A group of students from the Graduate Program in Historic Preservation has earned third place in a National Park Service competition.
The annual Historic American Landscapes Survey (HALS) Challenge marked its 10th year with the theme of “Historic Streetscapes,” inviting students and others to document the nation’s historically significant streets.
The six-member team from the Graduate Program in Historic Preservation meticulously detailed the features of Charleston’s Broad Street, a corridor that has long been a cultural and commercial center of Charleston.
It is a street where President George Washington enjoyed a parade in his honor in 1791 and where, 21 years earlier, the first statue in colonial America of a public official – British prime minister William Pitt – was dedicated, according to the students’ research.
“There are few streets in America that can match Broad Street’s rich history and that made the street a good choice for students to document for the future,” said Carter L. Hudgins, director emeritus of the Historic Preservation program.
Working with Hudgins, Historic Preservation students earned acolades in past HALS Challenges as well — with Honorable Mentions in 2014 and 2017.
The research of this year’s students will be included in the HALS archive of historic U.S. landscapes at The Library of Congress. The student group — John Bennett, Kayleigh Defenbaugh, Monica Hendricks, Tanesha High, Elliott Simon and Rachel Wilson – also was awarded a modest cash prize.
“We are incredibly proud of these students,” said Jon Marcoux, current director of the Charleston-based Graduate Program in Historic Preservation, a shared initiative of Clemson University and the College of Charleston.
“This award recognized the hands-on character of our curriculum and the work ethic that defines the identity of our program,” he said.
Historic corridor
At first, the second-year students weighed many possibilities, including options in Georgetown and Aiken. In the end, they selected Broad Street because historical resources would be close at hand in Charleston. The proximity also made it more efficient for the students to gather photographs.
Charleston has had many “Main Streets,” Hudgins said, but none has played as significant a role for as long as Broad Street, dating back to 1680 and now populated with a range of 18th-to-20th-century buildings.
“For more than three centuries, Broad Street has served as Charleston’s civic, political, and cultural center, and more than any street in Charleston links the city’s past with its present and future,” Hudgins said. “The performances and speeches that open the Spoleto Festival USA each spring occupy the same spaces filled by crowds that cheered the repeal of the Stamp Act in 1763 and President George Washington’s visit 30 years later.”
The students were challenged to document the history of the street while also closely observing the current landscape features, ranging from benches to bus stops, lampposts, monuments, plazas, public art and traffic lights.
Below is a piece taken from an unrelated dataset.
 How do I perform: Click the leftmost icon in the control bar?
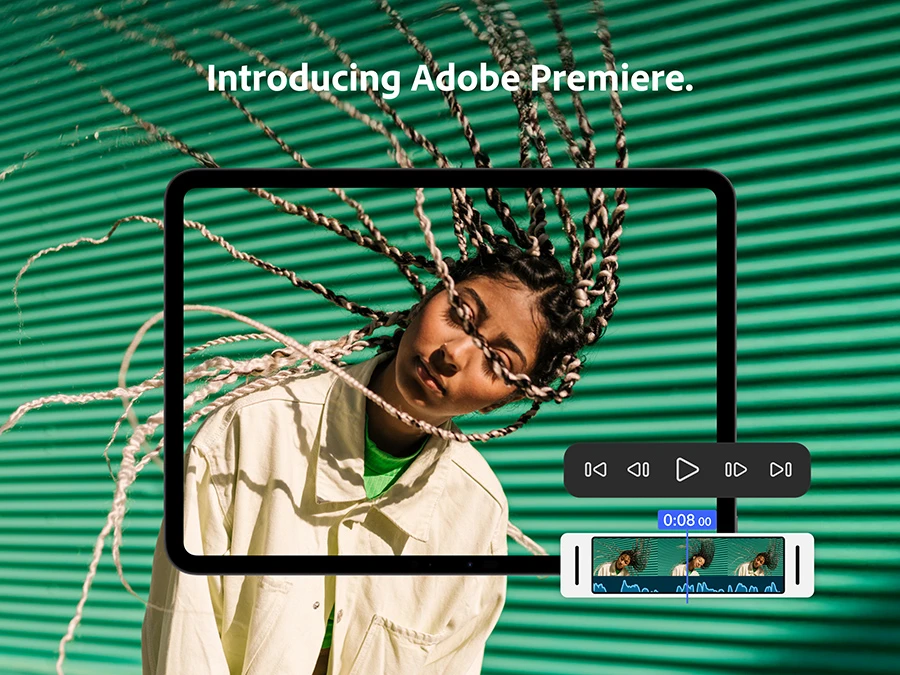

“Much of the fun of this research project was figuring out how the plan of the street reflected the city’s early civic goals and whether or not the functions and character of the street have remained constant or fluctuated across three centuries,” Hudgins said.
A close and broad view
Students detailed both the minute particulars and monumental features of Broad Street. They looked closely, for instance, at how building materials have changed throughout the centuries. They also wrote about the history of Charleston’s famed “Four Corners of Law,” the intersection of Broad and Meeting streets where some of the city’s oldest and most prominent buildings are located, including St. Michael’s Church (1763), the Charleston County Courthouse (1766), the U.S. Post Office and Federal Courthouse (1897), and Charleston’s City Hall (1804).
In their research, the students found that Broad Street has reflected the changing nature of Charleston as a whole. Combing through old city directories, the students discovered that Broad Street had been a commercial corridor from its earliest beginnings, with unspecified “merchants” dotting the street in the late 18th century. By the mid-19th century, directories identified more specific categories, such as “druggists,” “accountants” and “auctioneers.”
The number of lawyers along Broad Street grew from six to 96 between 1782 and 1930, according to the students’ research. Today, Broad Street remains a banking and legal corridor. In addition, art galleries, restaurants and real estate businesses have assumed a larger presence on Broad Street, underscoring the city’s growing tourism industry.
Broad Street is located within the Charleston Historic District, a portion of the city declared a National Historic Landmark in 1960 and listed on the National Register of Historic Places in 1966.
Cultural preservation
The HALS awards were announced at the Annual Conference on Landscape Architecture in San Diego on Nov. 16. The challenge resulted in 15 short-format historical reports for the Historic American Landscapes collection at The Library of Congress.
“The annual HALS Challenge Competition is a great way to promote cultural landscape preservation and encourage heritage documentation, especially by college students,” said Chris Stevens, acting chief of the HALS program.
Another South Carolinian, Rebekah Lawrence, earned an Honorable Mention in the HALS Challenge. Lawrence is an independent landscape designer in Greenville.